Lejos de elucubraciones mercantiles y más cerca de las creencias románticas, los muchachos de aquellos tiempos (los que presenciaron aquel mítico partido ) cada tanto suelen mirar hacia el cielo lanusense buscando vaya a saber qué cosa.
Pero nada extraordinario ocurre.
Hoy, cuando el progreso se ha llevado aquellos entrañables potreros e incluso nuestra niñez, hasta el fútbol se ha vuelto tan vulgar que cada pelota despejada por un rústico fullback jamás ganará selenes alturas. Simplemente, se limitará a caer en una tribuna repleta de personas medianamente racionales, que hace tiempo se limitan a obedecer la veda de milagros.
4 Comentarios
Excelente relato, amigo Eduardo. Esos partidos en mi barrio tenían, además de la misión de brindar fútbol aguerrido (escaso de técnica, pero lleno de coraje),la misión de juntar en las galerías o alrededor de la cancha, a los adultos y "viejos" relatando historias, que para quienes en la época eramos niños, resultaban tanto o mas entretenidas que el match de fútbol.(sin desmerecer el trabajo de los 22 jugadores que luchaban por dar alguna alegría a su hinchada).
ResponderEliminarSaludos
Querido Luis! Los viejos sabios ( y a veces molestos, al menos cuando uno es joven ) eran un ingrediente colorido y necesario. GRacias por tu generosidad y gracias a Jorge Muzam por publicar este relato acaso perdido.
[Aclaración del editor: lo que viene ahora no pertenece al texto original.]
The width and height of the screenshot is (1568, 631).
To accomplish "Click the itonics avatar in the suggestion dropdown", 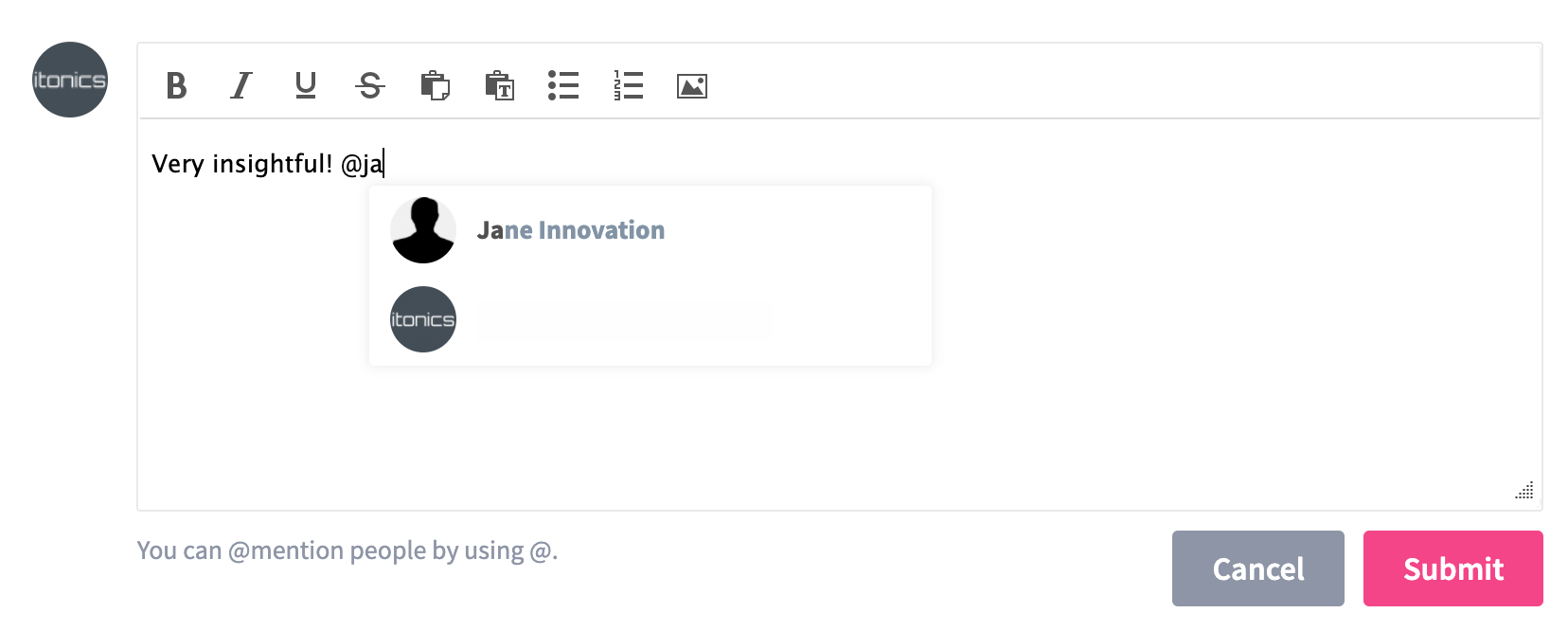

EliminarCuando iba al cole daban una serie japonesa de dibujitos donde todos eran heroes deportivos, y digo héroes en un sentido titánico! Tu relato me recuerda aquellas epopeyas, pesar que por esa serie de las tardes pude comprender el amor de los hombres por el futbol!!
ResponderEliminarMuy buen relato! Abrazos :)
No he visto la serie, Ale! Pero sé a cuál te refieres. Creo que se llamaba ¨Campeones ¨o algo así. Gracias, corazón! Un beso grande!